When it’s time to review your material handling equipment, can they offer their visitors conference rooms during the factory acceptance tests? If a customer is unavailable to be in the shop physically, do they have Wi-Fi cameras to carry the FAT on virtually?
Each of these items needs to be checked off when you’re looking for a design/build firm for custom material handling equipment. The more the company can offer to do in-house, the more efficient the process becomes.
A Sales Department: who knows the material handling industry intimately and can supply case studies that follow your specific needs to make your project a success.
Engineering Department: We have developed material handling solutions for your requirements and are listening to your input.
Purchasing Department: That has an impressive list of brands to pull from when buying parts for your projects.
Parts & Services Department: Are skilled in supporting your specific custom equipment needs.
Quality Assurance Department/Safety: Bring the very best to the forefront when working on your project to keep quality high and safety top of mind.
Project Managers: Who are experienced in multiple industry builds and will put your project above all others.
Operations Department: Who are embedded in their processes and confidently oversee all operations on the shop floor and beyond.

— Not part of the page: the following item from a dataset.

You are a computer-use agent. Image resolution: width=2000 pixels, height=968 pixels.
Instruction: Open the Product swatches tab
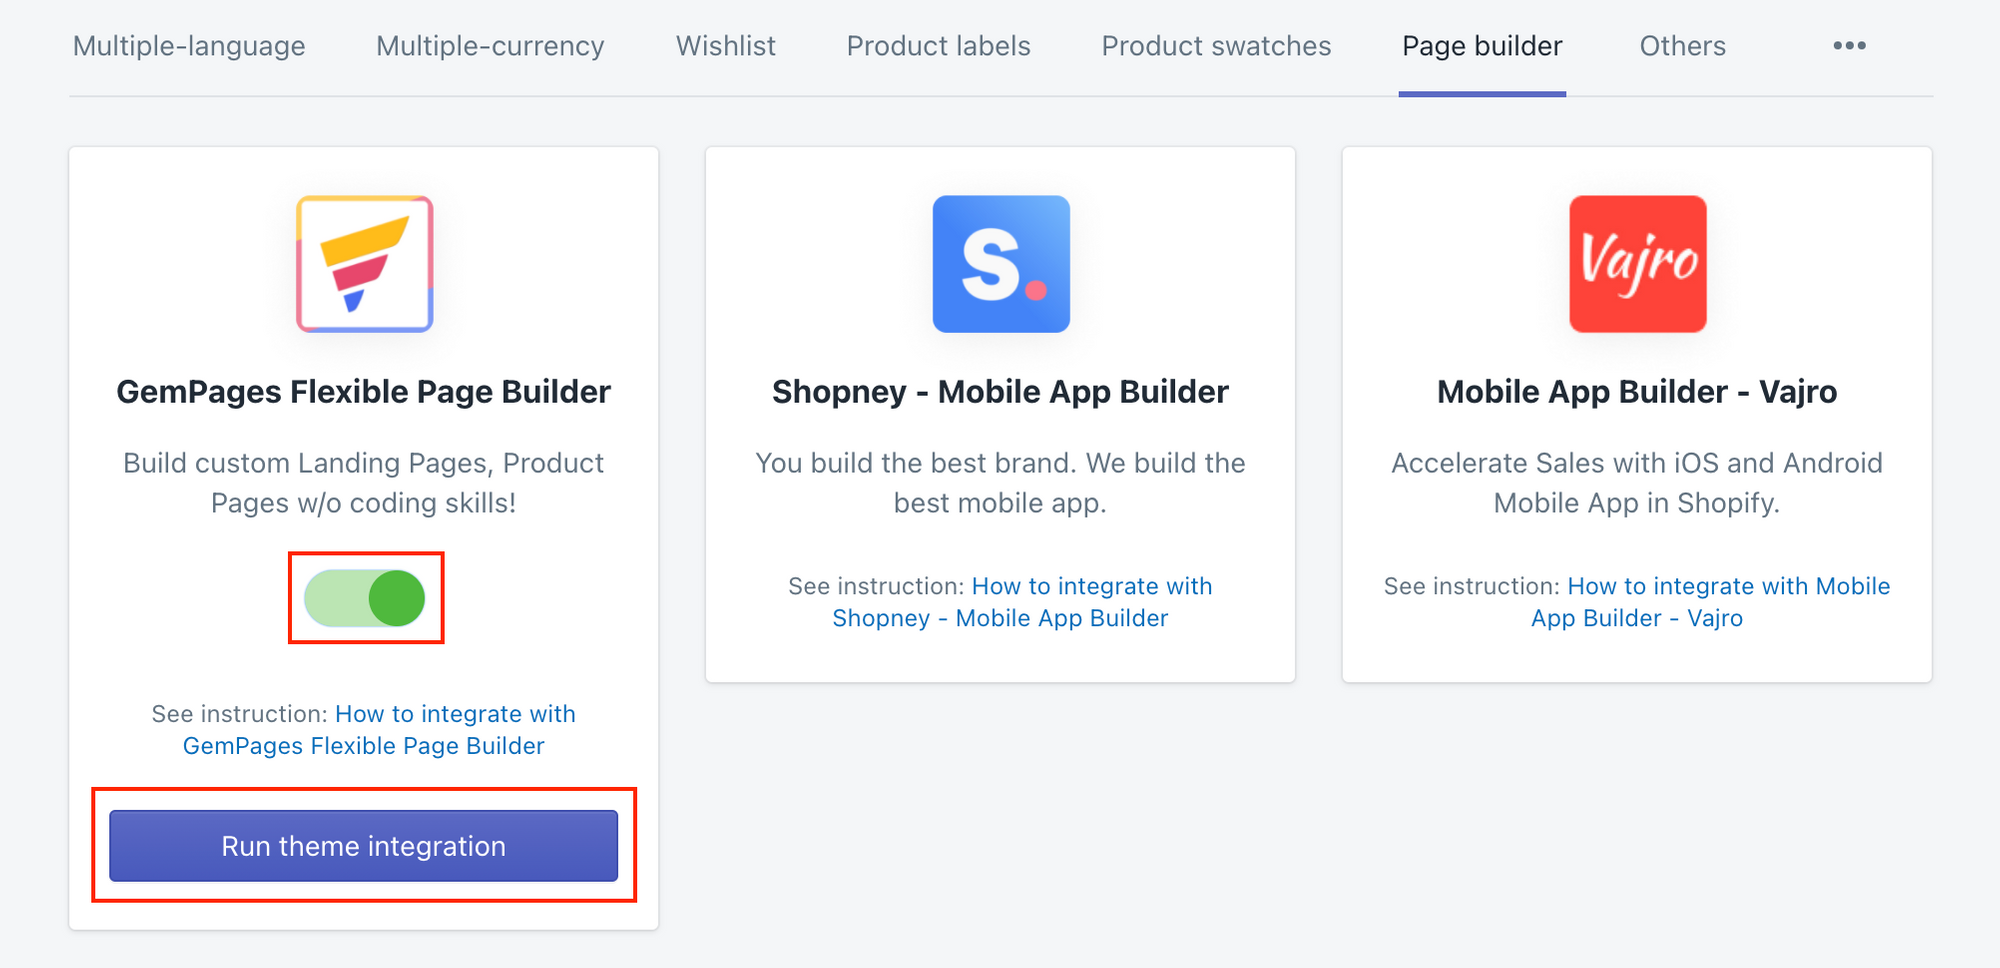(x=1216, y=46)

Shipping & Logistics Department: Who have prepared and shipped their products all over the world on trucks, trains, planes, and ships.
Blast & Paint Booths: Are run by competent professionals trained to NACE and SSPC specifications.
Trades: Are trained in their respective fields to weld, build hydraulics, run electrical and program equipment to function as intended.
There are many aspects to consider when deciding on your material handling manufacturer and many intricate pieces that need to come together to best serve you. When you consider turn-key services within the design/build company, you’ll find a stable, reliable and trusted source who has the tools and the talent to work with you on your material handling solutions.